Ciro Maddaloni, ex-cadre d’IBM, passé par la présidence du Conseil italien avant de devenir haut-fonctionnaire du Conseil européen, est désormais retiré de la fonction publique européenne et consultant indépendant, ce qui lui permet de porter un regard libre et sans concessions sur le Qatargate et tant d’autres dysfonctionnements des institutions européennes .
ADV) Quelle a été votre réaction après la révélation du Qatargate ? Le saviez-vous déjà depuis un certain temps ou le soupçonniez-vous ?
C.M : La réaction à la nouvelle du Qatargate, déconcertante, ne peut être que l’indignation.
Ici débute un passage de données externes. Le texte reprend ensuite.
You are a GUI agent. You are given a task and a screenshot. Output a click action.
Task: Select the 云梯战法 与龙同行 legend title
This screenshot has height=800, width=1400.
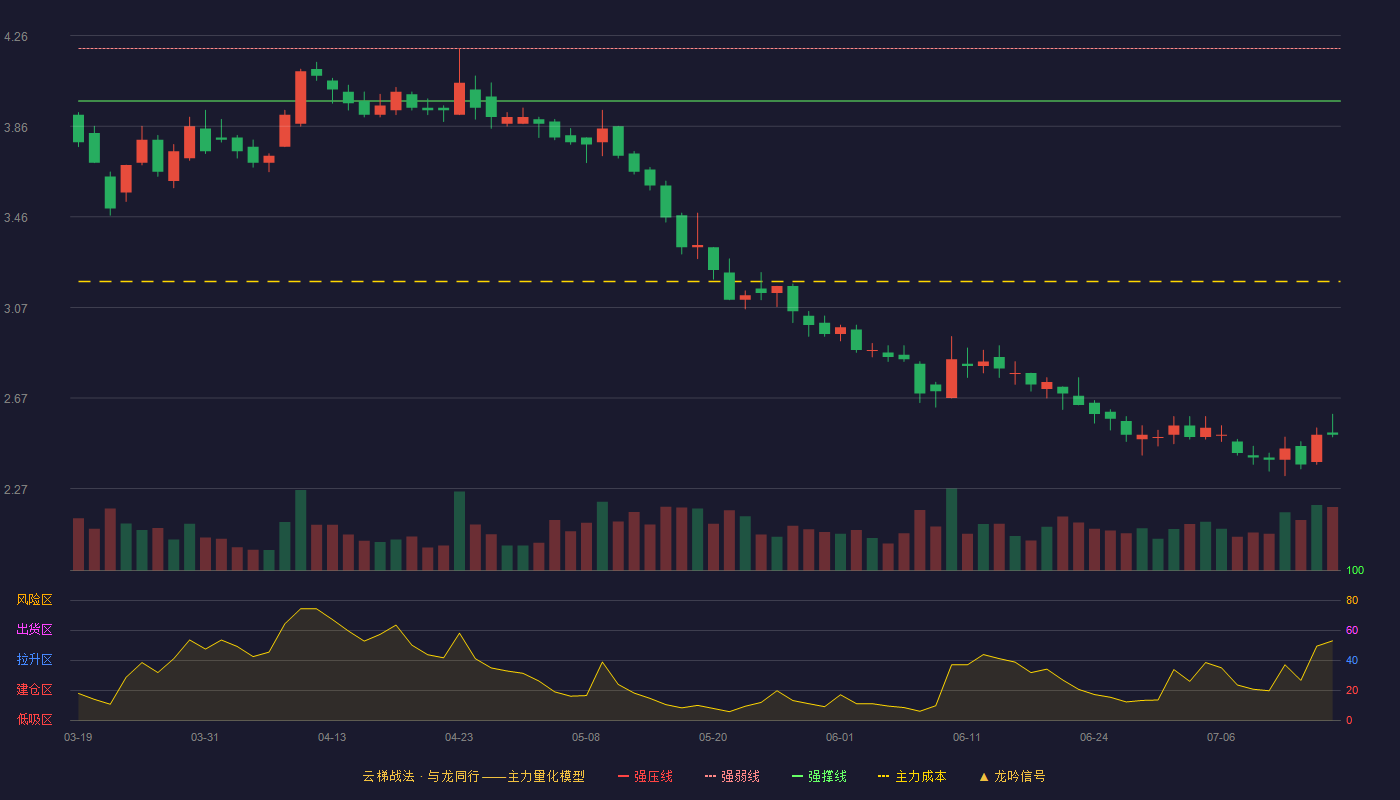[473, 776]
Il s’agit en effet de personnalités qui reçoivent des salaires et indemnités appropriés au rôle qu’elles occupent. Malheureusement, malgré cela, on a souvent l’impression que ce ne sont pas toujours et uniquement les intérêts des citoyens européens qui font bouger les leviers des institutions européennes. De nombreux choix entrepris par la Commission laissent perplexe, précisément parce qu’ils sont éloignés des besoins et des problèmes quotidiens des citoyens ordinaires.
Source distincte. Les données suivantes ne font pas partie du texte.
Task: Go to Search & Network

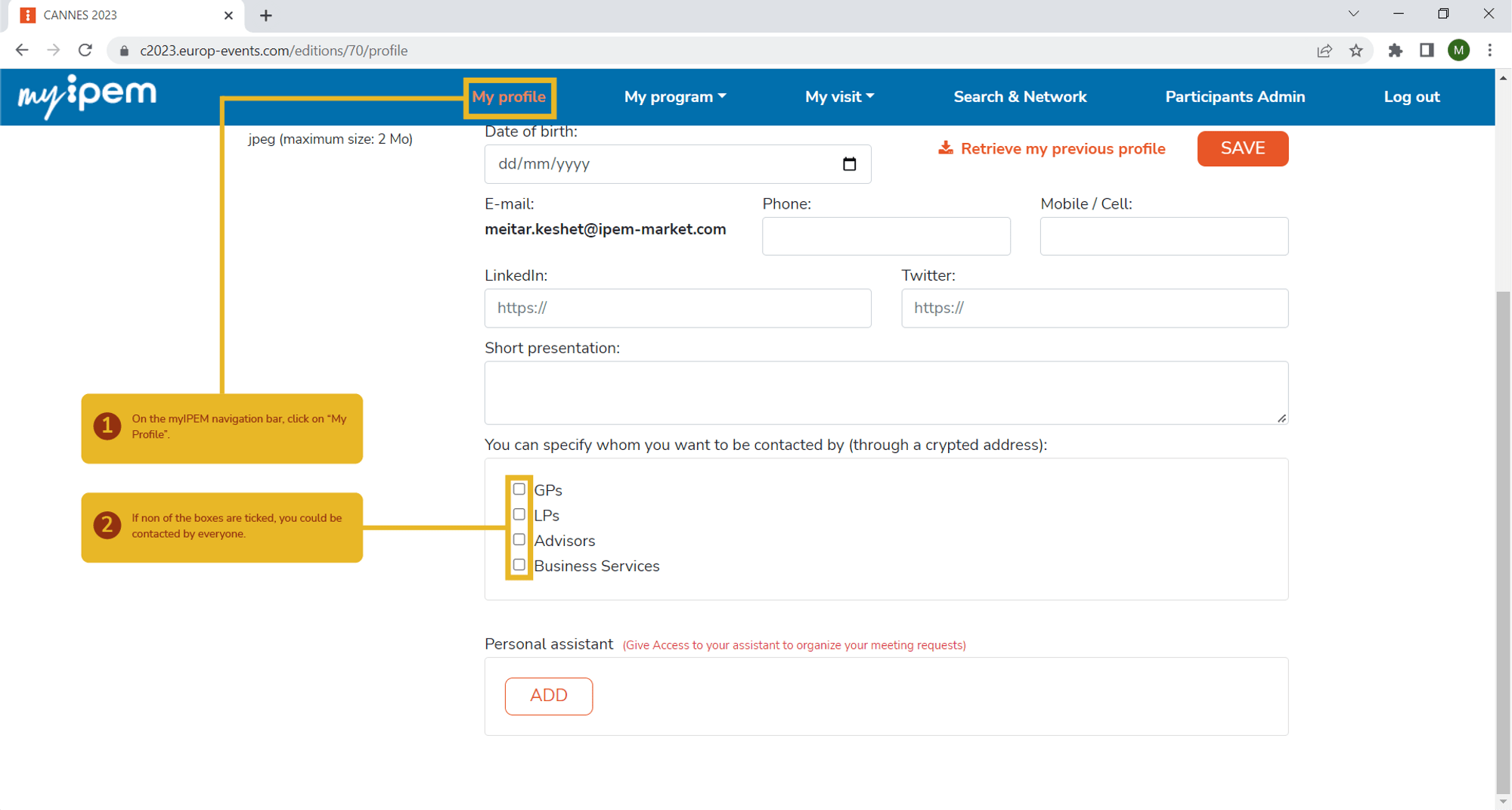Action: pos(1020,97)
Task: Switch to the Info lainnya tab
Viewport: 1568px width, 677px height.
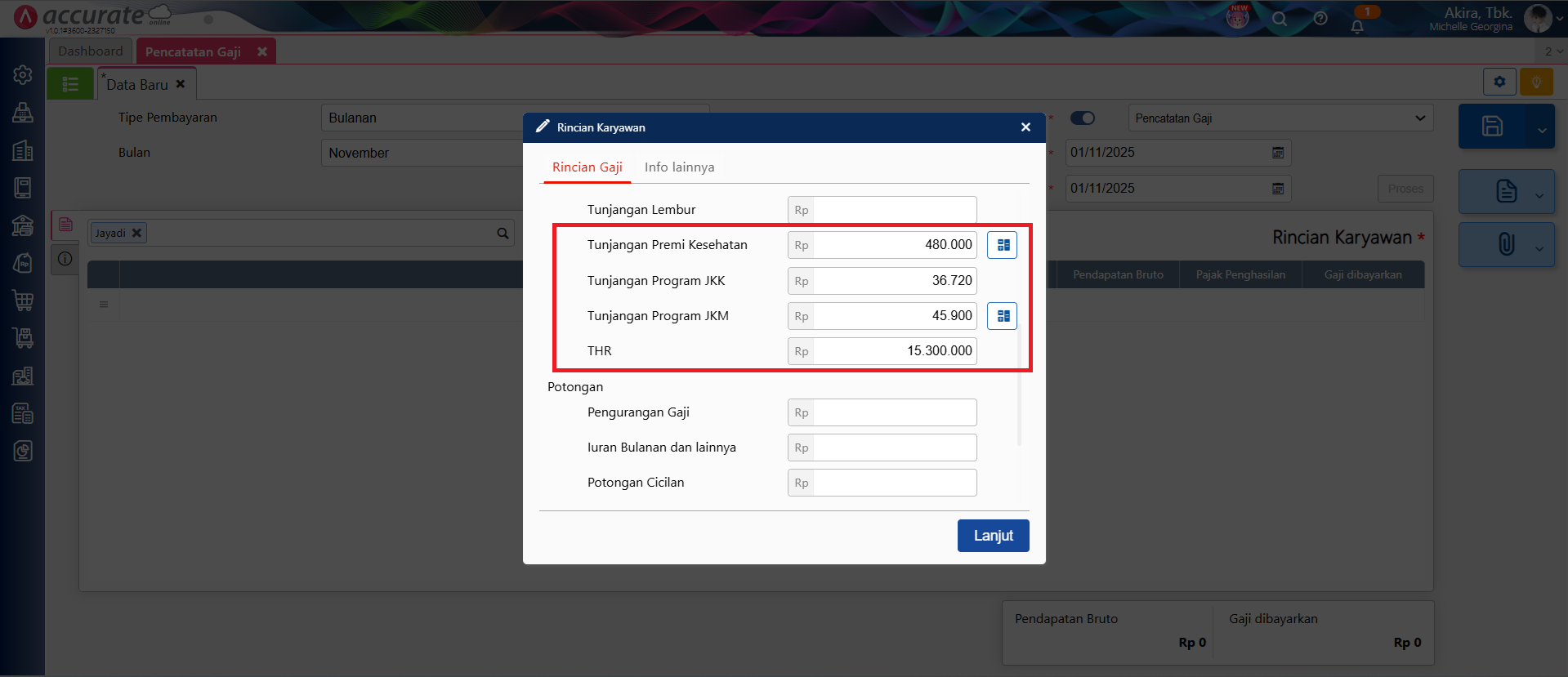Action: tap(679, 167)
ADV) Pensez-vous que le Qatargate va entraîner un discrédit général des institutions européennes si l’omertà habituelle ne stoppe pas les enquêtes en cours en Belgique, en Grèce et en Italie, notamment ?
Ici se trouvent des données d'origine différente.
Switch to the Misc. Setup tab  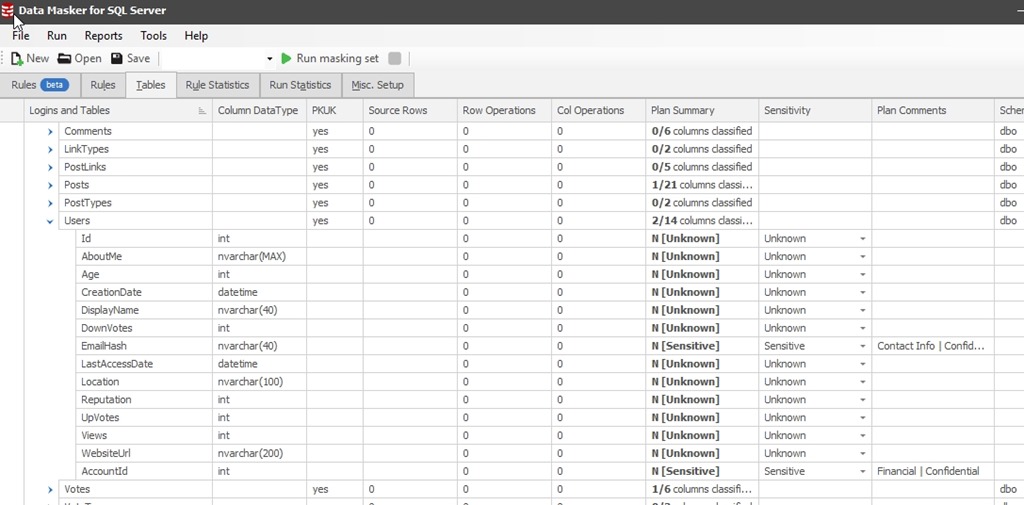tap(376, 85)
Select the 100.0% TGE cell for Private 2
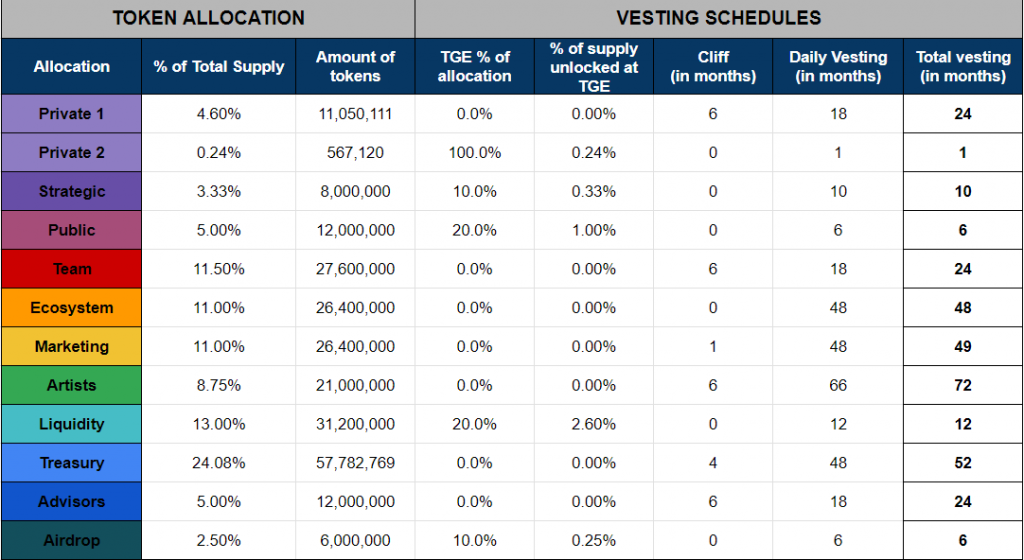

Ce scandale affecte lourdement la crédibilité des institutions européennes – le Parlement et la Commission – celles que les citoyens européens perçoivent le plus directement. Mais le problème est beaucoup plus large au niveau des institutions européennes : en effet d’autres institutions moins connues comme le Comité européen des régions et le Comité économique et social européen ne sont malheureusement pas « à l’abri » de ce virus. Sans parler des agences de la Commission européenne dont certaines ont été placées sous surveillance pour des scandales de toutes sortes et beaucoup d’autres finiraient de la même manière si des contrôles précis étaient réellement effectués sur la façon dont les fonds publics sont dépensés et sur la manière de gérer le personnel interne et les entrepreneurs travaillant dans et avec les agences. Celles-ci accomplissent des tâches spécifiques et elles ont en fait beaucoup de pouvoir pour être en charge de questions qui sont très importantes pour l’économie et la sécurité européennes. C’est précisément dans ces zones opérationnelles que des contrôles beaucoup plus précis devraient être effectués par rapport à ce qui se fait actuellement. Non seulement des contrôles sur les dépenses salariales ou le favoritisme sur le personnel et diverses embauches d’amis et de la famille, mais précisément sur les activités menées dans le domaine de responsabilité de chaque agence. L’objectif de ces contrôles devrait être d’éviter le conditionnement des institutions européennes et décisions communautaires par les différents groupes de pression et lobbyistes qui ont des intérêts spécifiques dans ces secteurs d’activité.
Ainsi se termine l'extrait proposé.